→ REQUIRED WORK
Work out how many lines in the data include the string "Toggle"; reply with that number alone.

→ INPUT

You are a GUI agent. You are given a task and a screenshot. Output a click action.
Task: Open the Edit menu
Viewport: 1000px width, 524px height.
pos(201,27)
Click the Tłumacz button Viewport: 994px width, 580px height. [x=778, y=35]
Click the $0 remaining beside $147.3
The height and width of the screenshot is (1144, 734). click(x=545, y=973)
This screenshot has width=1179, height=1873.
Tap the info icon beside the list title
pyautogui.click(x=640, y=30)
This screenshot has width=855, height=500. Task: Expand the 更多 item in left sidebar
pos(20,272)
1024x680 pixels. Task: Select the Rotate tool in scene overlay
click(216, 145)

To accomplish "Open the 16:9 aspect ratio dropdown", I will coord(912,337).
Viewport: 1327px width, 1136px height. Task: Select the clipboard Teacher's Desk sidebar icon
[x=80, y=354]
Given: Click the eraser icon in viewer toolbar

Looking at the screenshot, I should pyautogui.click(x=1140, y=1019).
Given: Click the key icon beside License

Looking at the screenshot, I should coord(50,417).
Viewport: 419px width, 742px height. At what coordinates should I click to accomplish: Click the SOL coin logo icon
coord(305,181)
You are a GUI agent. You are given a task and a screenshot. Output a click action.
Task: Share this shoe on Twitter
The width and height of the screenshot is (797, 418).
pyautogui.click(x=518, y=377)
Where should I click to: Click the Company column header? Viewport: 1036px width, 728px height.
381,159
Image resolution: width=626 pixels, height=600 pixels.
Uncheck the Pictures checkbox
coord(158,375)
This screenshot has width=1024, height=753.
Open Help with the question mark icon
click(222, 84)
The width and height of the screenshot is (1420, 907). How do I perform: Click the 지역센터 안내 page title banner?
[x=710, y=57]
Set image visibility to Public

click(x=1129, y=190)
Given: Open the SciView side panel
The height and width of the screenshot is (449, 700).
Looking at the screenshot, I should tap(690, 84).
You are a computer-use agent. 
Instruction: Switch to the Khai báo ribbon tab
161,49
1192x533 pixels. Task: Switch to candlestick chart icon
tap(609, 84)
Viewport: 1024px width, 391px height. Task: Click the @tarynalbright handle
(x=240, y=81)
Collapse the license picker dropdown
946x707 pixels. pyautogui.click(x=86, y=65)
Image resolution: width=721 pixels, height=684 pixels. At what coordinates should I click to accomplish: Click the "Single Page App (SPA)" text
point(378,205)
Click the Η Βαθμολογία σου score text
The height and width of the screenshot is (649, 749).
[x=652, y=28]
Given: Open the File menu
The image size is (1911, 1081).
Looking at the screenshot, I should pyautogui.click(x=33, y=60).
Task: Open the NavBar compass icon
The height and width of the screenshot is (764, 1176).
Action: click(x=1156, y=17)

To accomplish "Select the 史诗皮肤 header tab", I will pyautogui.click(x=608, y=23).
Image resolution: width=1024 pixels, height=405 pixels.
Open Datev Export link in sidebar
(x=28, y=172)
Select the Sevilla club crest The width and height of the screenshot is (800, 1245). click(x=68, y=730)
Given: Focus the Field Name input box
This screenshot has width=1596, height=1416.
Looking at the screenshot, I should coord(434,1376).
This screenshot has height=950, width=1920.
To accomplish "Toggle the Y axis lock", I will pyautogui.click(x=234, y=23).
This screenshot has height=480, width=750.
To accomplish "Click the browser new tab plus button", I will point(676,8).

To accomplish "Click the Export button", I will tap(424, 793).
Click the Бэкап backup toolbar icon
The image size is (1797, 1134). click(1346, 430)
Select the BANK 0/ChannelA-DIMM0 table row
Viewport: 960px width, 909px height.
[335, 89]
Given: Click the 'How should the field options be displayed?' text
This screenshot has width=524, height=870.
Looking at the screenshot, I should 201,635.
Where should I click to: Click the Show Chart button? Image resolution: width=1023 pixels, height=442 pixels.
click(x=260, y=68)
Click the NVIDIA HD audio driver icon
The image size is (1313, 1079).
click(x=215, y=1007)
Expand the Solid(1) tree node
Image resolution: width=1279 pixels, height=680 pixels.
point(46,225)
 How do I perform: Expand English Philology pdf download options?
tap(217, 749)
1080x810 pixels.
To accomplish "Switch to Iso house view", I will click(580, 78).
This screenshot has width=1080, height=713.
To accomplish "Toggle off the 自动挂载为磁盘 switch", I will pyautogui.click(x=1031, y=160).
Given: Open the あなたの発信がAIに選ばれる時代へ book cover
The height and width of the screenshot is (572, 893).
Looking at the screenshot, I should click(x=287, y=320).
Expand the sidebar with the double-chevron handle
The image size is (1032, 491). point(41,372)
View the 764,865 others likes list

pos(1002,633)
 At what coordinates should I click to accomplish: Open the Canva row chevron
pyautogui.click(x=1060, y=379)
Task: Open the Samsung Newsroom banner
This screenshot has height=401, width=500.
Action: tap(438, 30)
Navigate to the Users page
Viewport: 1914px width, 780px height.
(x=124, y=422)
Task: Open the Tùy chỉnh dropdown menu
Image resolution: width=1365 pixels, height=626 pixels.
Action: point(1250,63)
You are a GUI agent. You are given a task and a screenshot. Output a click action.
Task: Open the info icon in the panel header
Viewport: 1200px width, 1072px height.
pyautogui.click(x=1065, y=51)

→ SOLUTION
2